Business Need
Cause-Cart is a unique e-commerce platform that prioritizes purpose over profit. The website serves as a hub for consumers seeking to shop mindfully and learn about new causes. It hosts third-party vendors with a strict curation process to ensure all products align with its mission.
The owner of Cause-Cart sought guidance to improve key usability aspects of the ecommerce platform. The goal? Drive customer satisfaction and business growth by optimizing the user experience.
Primary Audience
Cause-Cart’s primary users want to not only enjoy their purchases but also know that the dollars they spend are making a positive impact.
Cause-Cart’s key demographic is ethically-minded Millennial and GenX online shoppers. These busy individuals, often parents with disposable income, prioritize future generations in their online shopping choices. They are crucial to Cause-Cart’s early growth.
Secondary Audience
Cause-Cart’s long-term growth strategy targets Gen Z online shoppers, who value sustainability and ethics. Shaped by the financial crisis and climate change, they seek transparency and ethical practices in their brand choices. Despite only 38% of them being in the US workforce, they are pivotal for Cause-Cart’s longevity.

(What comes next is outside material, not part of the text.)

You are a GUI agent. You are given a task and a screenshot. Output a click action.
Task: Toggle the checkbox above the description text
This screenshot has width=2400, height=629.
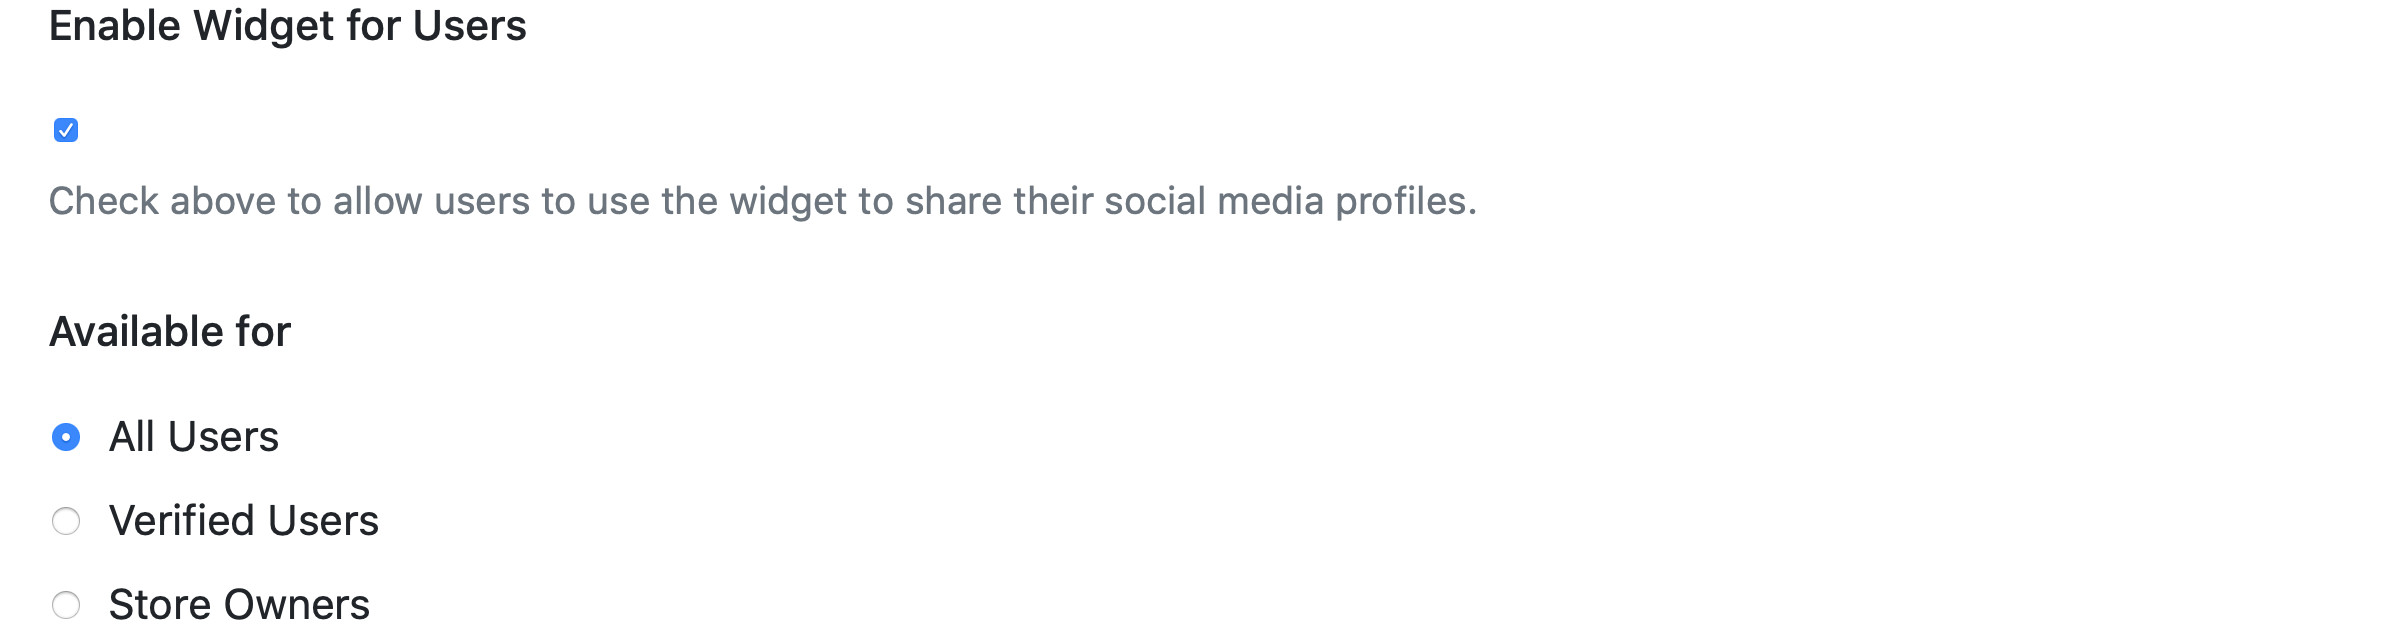point(66,130)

Using Jakob Nielsen's 10 Usability Heuristics as the pre-defined success criteria to guide evaluation, I uncovered 33 opportunities, 11 of which were critical or major. Following this evaluation, both in-person and remote usability tests were planned and facilitated to identify additional opportunities for refinement.
Research findings were consolidated to reveal these key insights:
Brand identity is obscured.
Causes are hidden in an unnintuitively-named Subcategories section and have no content.
Slow site performance and omissions in content are suspect and undermine trust.
Premature log in requirements are creating a barrier to shopping.
Keep only those social media icons representing media platforms on which Cause-Cart is actively curating content. Link directly to branded pages rather than generic URLs.
Maintain a legible logo regardless of screen size. At browser widths of 993 pixels and narrower, the logo was only 48 pixels wide.
Add an alt tag to the logo to improve accessibility.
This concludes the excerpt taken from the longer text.